The Gaming Control Board and the state Gaming Commission cannot discipline or fine Steve Wynn. This is according to a Nevada court judge ruling saying that the former casino boss had no ties to Nevada’s gaming industry. However, the state’s Gaming Control Board is set to announce its decision on what steps to take against Steve Wynn. The regulator can even petition the ruling to Nevada Supreme Court.
The ruling comes after a year since the gaming control board filed a series of five complaints via the state Attorney General office. The file suggested that the gaming control board had jurisdiction over Steve even though he was no longer part of Nevada’s gambling industry. Mr. Wynn had quit his casino empire, Wynn Resorts, in February 2018, a casino he built himself. His action was after a bombshell report by the Wall Street Journal that was published in January 2018, revealing that Wynn was involved in sexual misconduct for a long while.
In the report, Mr. Wynn had for years subjected female employees at the Wynn Resorts to unwanted sexual advances. The businessman had even coerced some women into performing sexual acts on him. The disgracing allegations made Steve step down as CEO and Chairman of the Wynn Resorts. He also offloaded his stake in the company in March 2018, removing himself from Nevada’s gambling industry.
The report of the WSJ triggered multiple lawsuits plus other troubles for the casino billionaire. The recent win against the Nevada Gaming Commission is one of Mr. Wynn’s rare wins in the sexual harassment scandal. Even though it is not yet over since Wynn has to deal with other ensuing lawsuits and gaming commission issues, he can take a breather.
Mr. Wynn Has No Interest to Return in Nevada’ Gambling Industry
One of the defenses used to let Mr. Wynn out of the hook is his disinterest to reenter the Nevada gambling industry. Wynn’s attorneys, Don Campbell and Colby Williams, did not comment on the recent ruling. The two represented the disgraced casino tycoon and argued to the state’s Gaming Commission that the regulators had no right over Wynn. For starters, Mr. Steve was no longer living in Nevada. Secondly, the businessman has no intention of returning to the casino industry in Nevada.

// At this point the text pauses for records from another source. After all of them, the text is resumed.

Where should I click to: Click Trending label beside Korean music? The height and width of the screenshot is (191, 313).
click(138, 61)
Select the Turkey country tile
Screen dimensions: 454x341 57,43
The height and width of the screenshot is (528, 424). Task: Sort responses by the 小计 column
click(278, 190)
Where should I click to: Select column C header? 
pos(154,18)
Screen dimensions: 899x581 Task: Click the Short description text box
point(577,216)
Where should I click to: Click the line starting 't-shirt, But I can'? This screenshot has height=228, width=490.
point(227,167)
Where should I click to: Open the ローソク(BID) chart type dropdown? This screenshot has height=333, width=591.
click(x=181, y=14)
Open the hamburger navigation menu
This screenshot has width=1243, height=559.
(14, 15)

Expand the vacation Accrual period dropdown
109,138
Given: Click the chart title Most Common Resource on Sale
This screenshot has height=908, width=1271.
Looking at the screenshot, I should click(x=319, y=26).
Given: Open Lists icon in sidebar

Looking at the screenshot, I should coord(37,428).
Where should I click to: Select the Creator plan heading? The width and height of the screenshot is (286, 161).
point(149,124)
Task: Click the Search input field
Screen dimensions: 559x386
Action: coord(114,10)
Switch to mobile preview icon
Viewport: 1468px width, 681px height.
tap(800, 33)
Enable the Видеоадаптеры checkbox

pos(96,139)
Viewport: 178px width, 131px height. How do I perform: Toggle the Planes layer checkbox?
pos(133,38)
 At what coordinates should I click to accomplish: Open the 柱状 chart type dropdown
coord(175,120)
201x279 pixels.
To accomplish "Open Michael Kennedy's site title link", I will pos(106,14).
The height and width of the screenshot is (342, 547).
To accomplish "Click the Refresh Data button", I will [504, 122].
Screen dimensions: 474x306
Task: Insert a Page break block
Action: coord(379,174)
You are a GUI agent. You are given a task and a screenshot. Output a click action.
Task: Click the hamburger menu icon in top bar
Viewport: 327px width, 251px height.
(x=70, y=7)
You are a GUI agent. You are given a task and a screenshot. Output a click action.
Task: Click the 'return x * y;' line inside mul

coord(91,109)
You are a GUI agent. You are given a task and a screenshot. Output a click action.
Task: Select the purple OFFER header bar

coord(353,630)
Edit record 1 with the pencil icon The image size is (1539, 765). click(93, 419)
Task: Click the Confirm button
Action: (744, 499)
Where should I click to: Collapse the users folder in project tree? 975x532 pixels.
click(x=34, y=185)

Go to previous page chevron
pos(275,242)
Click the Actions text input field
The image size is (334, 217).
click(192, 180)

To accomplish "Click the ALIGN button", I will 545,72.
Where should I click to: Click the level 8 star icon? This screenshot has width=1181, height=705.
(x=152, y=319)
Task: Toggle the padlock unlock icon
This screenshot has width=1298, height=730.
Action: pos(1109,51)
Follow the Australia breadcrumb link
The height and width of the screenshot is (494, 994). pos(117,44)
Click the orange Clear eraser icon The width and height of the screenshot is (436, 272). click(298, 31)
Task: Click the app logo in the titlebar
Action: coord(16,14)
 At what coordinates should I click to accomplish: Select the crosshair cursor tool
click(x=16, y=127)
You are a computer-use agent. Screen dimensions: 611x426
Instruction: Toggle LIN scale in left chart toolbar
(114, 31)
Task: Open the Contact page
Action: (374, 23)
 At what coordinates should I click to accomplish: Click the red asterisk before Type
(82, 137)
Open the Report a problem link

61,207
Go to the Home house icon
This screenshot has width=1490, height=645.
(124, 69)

Late last year, the state’s Gaming Commission complained that Wynn didn’t attend the hearing and that it considered fining him up to $500,000. The commission also said it was set to declare him unfit to be part of Nevada’s gaming industry. The businessman’s lawyers said he was not licensed when he quit Wynn Resorts in 2018. The lawyers also said that Wynn had stripped himself from his stake at the company.
Although the commission didn’t charge Wynn, it fined Wynn Resorts $20 million for failing to scrutinize Wynn for the allegations made against him. The company was also fined with $35 million in Massachusetts. It would have also lost its license to operate in Massachusetts before opening another $2.6 billion casino resort near Boston in June 2019. However, the Massachusetts gaming commission deemed the company fit to run a gambling facility in the state.